Repeat exactly, and only, the lines below starting at the line that contains "The image size is (1080, 912)." and ending at the line that contains "You are a computer-use agent. The image", inclusive of both.

[Opening SOURCE DATA section]

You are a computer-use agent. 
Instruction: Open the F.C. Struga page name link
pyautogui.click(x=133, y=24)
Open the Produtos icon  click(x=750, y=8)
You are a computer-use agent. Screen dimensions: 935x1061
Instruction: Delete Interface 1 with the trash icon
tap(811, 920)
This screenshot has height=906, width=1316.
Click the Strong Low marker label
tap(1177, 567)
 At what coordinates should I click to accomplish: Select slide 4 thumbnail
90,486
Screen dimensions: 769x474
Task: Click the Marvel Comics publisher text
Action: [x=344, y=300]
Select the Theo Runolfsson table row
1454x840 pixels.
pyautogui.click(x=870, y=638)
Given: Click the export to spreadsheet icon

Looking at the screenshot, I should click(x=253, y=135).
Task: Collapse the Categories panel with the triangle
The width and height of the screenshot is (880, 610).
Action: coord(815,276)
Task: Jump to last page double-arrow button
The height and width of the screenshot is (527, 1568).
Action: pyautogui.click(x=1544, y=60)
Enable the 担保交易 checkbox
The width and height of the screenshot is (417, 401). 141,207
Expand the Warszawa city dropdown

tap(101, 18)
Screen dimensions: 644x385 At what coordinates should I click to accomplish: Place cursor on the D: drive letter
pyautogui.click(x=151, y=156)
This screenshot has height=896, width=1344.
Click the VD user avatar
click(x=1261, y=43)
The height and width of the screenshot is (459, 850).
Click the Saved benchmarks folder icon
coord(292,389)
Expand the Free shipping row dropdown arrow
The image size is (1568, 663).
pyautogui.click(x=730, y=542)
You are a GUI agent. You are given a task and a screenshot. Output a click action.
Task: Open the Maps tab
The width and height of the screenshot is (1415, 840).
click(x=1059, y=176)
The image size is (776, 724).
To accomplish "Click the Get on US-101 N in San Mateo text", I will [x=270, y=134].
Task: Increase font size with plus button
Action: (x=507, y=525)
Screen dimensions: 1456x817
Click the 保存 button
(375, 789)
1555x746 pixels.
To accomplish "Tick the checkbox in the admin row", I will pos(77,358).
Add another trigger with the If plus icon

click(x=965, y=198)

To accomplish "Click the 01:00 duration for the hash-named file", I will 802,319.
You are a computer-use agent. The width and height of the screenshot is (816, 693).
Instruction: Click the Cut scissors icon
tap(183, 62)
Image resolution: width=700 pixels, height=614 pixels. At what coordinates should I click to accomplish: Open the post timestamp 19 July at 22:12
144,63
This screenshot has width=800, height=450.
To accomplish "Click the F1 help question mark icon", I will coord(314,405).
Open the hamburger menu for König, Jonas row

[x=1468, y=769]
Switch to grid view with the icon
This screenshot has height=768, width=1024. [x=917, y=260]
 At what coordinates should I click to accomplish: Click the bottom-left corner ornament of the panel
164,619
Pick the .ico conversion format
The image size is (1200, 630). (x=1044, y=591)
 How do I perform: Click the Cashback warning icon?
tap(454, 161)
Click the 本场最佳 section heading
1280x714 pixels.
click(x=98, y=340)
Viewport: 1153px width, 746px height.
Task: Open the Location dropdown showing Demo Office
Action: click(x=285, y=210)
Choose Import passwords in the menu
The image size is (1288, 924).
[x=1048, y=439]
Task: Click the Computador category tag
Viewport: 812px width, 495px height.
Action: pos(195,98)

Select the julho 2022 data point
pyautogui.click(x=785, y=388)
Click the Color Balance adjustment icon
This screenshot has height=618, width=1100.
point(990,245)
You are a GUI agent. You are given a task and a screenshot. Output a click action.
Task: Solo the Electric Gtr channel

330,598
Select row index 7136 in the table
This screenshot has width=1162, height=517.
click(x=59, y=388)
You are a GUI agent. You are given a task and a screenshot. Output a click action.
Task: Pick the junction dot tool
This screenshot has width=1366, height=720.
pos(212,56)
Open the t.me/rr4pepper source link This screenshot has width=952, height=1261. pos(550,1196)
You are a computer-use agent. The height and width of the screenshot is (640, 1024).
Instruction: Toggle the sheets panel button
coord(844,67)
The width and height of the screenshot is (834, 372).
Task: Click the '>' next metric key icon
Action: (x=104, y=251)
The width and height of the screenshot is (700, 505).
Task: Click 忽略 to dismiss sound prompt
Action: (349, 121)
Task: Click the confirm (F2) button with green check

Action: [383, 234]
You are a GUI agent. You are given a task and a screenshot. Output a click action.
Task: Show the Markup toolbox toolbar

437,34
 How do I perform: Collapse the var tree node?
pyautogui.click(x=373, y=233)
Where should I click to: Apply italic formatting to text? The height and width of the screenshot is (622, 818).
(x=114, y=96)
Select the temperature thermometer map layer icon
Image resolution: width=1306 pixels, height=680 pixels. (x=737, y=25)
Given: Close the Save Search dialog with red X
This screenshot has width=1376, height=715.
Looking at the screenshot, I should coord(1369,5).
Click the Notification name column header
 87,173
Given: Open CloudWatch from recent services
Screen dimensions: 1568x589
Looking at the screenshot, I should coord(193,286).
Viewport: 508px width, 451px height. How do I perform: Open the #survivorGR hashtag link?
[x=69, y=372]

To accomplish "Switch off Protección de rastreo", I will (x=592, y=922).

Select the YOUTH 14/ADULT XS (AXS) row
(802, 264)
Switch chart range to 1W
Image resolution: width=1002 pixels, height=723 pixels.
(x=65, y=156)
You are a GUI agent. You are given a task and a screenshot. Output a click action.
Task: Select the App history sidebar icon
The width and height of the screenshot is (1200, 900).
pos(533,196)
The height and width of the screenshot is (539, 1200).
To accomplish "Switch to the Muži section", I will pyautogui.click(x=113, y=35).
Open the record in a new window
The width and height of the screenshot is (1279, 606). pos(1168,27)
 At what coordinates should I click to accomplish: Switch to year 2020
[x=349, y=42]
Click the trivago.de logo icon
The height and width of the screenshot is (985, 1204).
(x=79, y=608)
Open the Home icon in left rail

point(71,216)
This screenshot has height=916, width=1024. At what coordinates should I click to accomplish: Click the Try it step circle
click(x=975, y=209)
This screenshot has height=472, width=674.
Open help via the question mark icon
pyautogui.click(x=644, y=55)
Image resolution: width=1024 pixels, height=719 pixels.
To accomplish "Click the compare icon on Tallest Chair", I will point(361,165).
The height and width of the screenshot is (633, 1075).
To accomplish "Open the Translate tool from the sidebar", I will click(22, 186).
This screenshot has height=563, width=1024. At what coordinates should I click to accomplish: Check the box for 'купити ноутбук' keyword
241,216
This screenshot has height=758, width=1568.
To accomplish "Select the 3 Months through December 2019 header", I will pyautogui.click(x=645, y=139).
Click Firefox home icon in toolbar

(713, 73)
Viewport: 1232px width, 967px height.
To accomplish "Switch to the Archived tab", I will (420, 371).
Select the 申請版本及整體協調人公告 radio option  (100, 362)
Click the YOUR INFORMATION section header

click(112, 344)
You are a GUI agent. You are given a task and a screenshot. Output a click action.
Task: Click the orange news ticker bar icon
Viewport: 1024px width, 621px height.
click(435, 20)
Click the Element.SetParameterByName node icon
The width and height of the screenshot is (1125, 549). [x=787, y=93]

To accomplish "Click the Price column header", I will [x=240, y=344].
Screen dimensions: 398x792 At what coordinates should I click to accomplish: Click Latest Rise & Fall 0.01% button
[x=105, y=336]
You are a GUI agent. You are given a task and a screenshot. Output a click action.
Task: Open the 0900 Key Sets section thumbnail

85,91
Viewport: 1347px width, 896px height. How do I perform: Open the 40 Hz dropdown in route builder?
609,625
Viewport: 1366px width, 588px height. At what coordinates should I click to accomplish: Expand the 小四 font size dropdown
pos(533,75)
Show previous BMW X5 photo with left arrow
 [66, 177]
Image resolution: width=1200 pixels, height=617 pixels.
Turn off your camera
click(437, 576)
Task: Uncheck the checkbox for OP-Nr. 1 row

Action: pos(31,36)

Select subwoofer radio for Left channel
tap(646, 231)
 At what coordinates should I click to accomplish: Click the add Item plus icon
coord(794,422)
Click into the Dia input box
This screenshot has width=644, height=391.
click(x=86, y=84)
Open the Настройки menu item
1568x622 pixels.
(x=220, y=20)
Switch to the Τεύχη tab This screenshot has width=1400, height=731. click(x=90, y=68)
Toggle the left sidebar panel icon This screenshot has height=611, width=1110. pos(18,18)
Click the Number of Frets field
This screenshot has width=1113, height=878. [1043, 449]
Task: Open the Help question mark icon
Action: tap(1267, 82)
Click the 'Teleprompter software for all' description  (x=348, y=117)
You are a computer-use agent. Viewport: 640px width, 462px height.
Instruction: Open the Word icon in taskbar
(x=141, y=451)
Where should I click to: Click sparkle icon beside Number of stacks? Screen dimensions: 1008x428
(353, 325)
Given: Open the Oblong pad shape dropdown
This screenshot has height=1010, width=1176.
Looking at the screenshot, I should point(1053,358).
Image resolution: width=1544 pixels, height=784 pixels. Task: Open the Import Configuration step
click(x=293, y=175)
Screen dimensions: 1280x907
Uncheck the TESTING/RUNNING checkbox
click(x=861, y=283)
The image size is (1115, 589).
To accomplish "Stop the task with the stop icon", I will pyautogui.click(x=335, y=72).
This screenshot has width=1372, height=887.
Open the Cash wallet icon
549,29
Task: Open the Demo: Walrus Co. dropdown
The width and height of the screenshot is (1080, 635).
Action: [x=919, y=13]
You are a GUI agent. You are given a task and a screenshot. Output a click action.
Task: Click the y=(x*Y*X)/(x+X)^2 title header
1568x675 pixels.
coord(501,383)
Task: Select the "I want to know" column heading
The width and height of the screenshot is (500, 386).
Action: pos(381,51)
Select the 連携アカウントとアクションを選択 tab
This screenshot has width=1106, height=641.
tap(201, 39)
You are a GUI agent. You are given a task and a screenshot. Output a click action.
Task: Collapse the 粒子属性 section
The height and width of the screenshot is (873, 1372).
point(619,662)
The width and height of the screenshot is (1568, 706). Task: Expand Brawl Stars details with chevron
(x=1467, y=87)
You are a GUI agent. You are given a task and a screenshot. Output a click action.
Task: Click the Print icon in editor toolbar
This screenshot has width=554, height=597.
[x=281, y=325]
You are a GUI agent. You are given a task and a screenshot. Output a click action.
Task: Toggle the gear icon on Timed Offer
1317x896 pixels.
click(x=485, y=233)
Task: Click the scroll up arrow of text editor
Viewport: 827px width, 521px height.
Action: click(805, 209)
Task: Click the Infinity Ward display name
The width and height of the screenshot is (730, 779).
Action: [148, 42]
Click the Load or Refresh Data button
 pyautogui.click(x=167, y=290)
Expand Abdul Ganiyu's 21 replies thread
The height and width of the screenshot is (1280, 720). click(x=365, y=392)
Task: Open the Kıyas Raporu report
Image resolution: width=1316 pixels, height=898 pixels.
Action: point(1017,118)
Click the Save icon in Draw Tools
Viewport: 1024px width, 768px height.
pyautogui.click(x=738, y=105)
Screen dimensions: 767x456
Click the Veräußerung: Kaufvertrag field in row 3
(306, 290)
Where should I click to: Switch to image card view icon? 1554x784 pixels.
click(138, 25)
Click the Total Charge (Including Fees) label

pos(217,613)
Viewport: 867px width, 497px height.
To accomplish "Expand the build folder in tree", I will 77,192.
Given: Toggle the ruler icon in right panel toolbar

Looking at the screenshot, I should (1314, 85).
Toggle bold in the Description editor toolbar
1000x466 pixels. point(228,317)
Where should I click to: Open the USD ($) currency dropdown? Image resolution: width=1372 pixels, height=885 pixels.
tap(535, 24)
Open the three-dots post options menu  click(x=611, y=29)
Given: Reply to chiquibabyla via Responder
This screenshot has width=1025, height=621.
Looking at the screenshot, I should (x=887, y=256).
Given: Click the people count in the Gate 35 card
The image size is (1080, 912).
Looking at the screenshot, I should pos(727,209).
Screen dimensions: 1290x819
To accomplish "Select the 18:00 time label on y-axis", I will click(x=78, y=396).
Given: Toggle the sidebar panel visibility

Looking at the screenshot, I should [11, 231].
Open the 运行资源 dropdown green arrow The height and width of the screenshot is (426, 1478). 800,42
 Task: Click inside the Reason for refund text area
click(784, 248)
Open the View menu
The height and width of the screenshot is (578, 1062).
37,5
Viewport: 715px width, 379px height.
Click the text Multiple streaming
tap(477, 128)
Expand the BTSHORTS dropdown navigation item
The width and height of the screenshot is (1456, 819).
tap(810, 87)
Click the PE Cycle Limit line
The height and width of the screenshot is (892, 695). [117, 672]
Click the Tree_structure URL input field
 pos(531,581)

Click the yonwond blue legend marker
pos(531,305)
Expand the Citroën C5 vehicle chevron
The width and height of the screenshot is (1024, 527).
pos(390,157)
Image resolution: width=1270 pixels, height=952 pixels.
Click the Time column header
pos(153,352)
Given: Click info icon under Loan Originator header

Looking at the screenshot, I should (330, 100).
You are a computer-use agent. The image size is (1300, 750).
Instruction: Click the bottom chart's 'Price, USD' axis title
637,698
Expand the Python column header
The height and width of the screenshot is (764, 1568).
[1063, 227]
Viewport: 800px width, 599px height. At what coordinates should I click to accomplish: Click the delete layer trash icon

[Closing SOURCE DATA section]

*RESULT OF THE TASK:*
The image size is (1080, 912).
Looking at the screenshot, I should pos(727,209).
Screen dimensions: 1290x819
To accomplish "Select the 18:00 time label on y-axis", I will click(x=78, y=396).
Given: Toggle the sidebar panel visibility

Looking at the screenshot, I should [11, 231].
Open the 运行资源 dropdown green arrow The height and width of the screenshot is (426, 1478). 800,42
 Task: Click inside the Reason for refund text area
click(784, 248)
Open the View menu
The height and width of the screenshot is (578, 1062).
37,5
Viewport: 715px width, 379px height.
Click the text Multiple streaming
tap(477, 128)
Expand the BTSHORTS dropdown navigation item
The width and height of the screenshot is (1456, 819).
tap(810, 87)
Click the PE Cycle Limit line
The height and width of the screenshot is (892, 695). [117, 672]
Click the Tree_structure URL input field
 pos(531,581)

Click the yonwond blue legend marker
pos(531,305)
Expand the Citroën C5 vehicle chevron
The width and height of the screenshot is (1024, 527).
pos(390,157)
Image resolution: width=1270 pixels, height=952 pixels.
Click the Time column header
pos(153,352)
Given: Click info icon under Loan Originator header

Looking at the screenshot, I should (330, 100).
You are a computer-use agent. The image size is (1300, 750).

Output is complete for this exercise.